Material to process —
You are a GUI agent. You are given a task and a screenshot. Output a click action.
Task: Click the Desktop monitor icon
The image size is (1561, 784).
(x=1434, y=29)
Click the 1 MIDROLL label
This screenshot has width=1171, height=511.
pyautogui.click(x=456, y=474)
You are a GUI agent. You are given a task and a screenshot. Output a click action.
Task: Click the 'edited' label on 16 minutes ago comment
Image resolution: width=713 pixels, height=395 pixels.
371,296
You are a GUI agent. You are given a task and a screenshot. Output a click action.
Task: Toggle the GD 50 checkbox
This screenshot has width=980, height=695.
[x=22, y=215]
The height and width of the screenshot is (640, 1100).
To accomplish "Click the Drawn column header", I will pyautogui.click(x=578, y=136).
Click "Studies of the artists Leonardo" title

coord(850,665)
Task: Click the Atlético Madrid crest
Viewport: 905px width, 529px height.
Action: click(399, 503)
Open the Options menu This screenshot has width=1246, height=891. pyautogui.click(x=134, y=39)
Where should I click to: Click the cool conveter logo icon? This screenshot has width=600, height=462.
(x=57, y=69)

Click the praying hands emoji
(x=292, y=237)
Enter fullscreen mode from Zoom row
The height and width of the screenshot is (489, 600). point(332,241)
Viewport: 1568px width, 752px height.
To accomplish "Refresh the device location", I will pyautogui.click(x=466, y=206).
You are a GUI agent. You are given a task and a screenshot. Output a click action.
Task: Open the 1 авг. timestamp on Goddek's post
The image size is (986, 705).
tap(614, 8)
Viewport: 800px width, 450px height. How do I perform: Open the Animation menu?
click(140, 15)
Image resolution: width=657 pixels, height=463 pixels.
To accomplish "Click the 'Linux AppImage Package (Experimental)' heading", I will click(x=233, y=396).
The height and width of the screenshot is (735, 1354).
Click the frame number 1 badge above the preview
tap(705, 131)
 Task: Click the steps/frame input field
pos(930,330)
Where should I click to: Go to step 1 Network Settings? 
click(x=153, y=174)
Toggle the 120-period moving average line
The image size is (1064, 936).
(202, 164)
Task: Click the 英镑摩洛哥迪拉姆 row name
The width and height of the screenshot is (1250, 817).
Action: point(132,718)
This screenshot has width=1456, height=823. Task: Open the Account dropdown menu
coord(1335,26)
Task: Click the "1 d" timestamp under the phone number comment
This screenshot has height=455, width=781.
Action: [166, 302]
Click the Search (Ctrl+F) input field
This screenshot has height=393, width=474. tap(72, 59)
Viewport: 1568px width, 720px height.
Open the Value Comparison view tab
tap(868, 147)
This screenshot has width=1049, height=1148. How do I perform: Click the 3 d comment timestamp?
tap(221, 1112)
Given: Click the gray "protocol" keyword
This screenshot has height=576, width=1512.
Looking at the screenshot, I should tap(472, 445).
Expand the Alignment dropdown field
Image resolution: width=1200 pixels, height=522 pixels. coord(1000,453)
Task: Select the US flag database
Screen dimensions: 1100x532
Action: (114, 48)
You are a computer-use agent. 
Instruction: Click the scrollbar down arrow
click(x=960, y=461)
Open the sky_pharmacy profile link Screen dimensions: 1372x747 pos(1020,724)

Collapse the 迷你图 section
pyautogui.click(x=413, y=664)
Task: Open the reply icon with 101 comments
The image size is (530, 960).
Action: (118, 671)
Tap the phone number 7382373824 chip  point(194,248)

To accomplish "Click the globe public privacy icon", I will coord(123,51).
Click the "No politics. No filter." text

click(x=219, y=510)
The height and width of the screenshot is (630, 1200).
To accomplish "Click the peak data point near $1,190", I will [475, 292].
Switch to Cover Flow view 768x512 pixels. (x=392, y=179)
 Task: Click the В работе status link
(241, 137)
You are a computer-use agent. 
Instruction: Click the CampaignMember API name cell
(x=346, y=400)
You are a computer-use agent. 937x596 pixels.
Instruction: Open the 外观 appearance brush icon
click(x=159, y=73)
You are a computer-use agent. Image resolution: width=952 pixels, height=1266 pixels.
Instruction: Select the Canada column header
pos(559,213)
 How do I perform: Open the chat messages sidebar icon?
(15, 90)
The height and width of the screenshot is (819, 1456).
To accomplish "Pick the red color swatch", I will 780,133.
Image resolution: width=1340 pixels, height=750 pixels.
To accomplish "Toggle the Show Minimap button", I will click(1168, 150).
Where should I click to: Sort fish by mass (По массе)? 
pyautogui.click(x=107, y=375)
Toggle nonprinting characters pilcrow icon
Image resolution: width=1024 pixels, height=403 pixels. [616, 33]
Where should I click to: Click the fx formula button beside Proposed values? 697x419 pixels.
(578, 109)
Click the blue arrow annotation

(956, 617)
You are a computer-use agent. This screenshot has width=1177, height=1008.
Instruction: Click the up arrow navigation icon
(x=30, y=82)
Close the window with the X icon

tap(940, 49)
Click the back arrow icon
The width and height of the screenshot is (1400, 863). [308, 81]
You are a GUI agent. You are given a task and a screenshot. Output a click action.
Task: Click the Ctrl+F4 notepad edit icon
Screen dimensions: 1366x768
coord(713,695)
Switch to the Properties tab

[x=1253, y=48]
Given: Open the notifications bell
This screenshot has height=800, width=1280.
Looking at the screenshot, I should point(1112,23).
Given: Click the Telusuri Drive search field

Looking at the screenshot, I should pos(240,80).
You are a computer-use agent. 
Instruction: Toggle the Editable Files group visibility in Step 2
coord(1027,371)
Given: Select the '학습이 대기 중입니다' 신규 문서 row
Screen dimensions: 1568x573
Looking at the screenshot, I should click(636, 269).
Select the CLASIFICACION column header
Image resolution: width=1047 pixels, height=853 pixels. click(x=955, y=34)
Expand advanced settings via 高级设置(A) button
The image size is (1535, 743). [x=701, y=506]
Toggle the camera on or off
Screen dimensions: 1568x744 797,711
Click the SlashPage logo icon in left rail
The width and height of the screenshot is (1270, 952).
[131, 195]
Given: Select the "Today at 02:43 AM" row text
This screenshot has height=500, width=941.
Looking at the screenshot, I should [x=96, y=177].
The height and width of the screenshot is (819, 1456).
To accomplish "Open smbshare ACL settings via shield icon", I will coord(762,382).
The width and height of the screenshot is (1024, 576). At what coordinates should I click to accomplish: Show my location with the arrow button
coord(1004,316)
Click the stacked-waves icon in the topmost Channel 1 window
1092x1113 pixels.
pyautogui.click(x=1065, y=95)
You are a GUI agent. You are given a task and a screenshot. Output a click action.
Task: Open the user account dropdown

To be done — Copy out the rows from the line with "The width and height of the screenshot is (1024, 576)." through the last row, requests included, shifting every coordinate in the answers up by 68.

Output of the exercise —
The width and height of the screenshot is (1024, 576). At what coordinates should I click to accomplish: Show my location with the arrow button
coord(1072,384)
Click the stacked-waves icon in the topmost Channel 1 window
1092x1113 pixels.
pyautogui.click(x=1133, y=163)
You are a GUI agent. You are given a task and a screenshot. Output a click action.
Task: Open the user account dropdown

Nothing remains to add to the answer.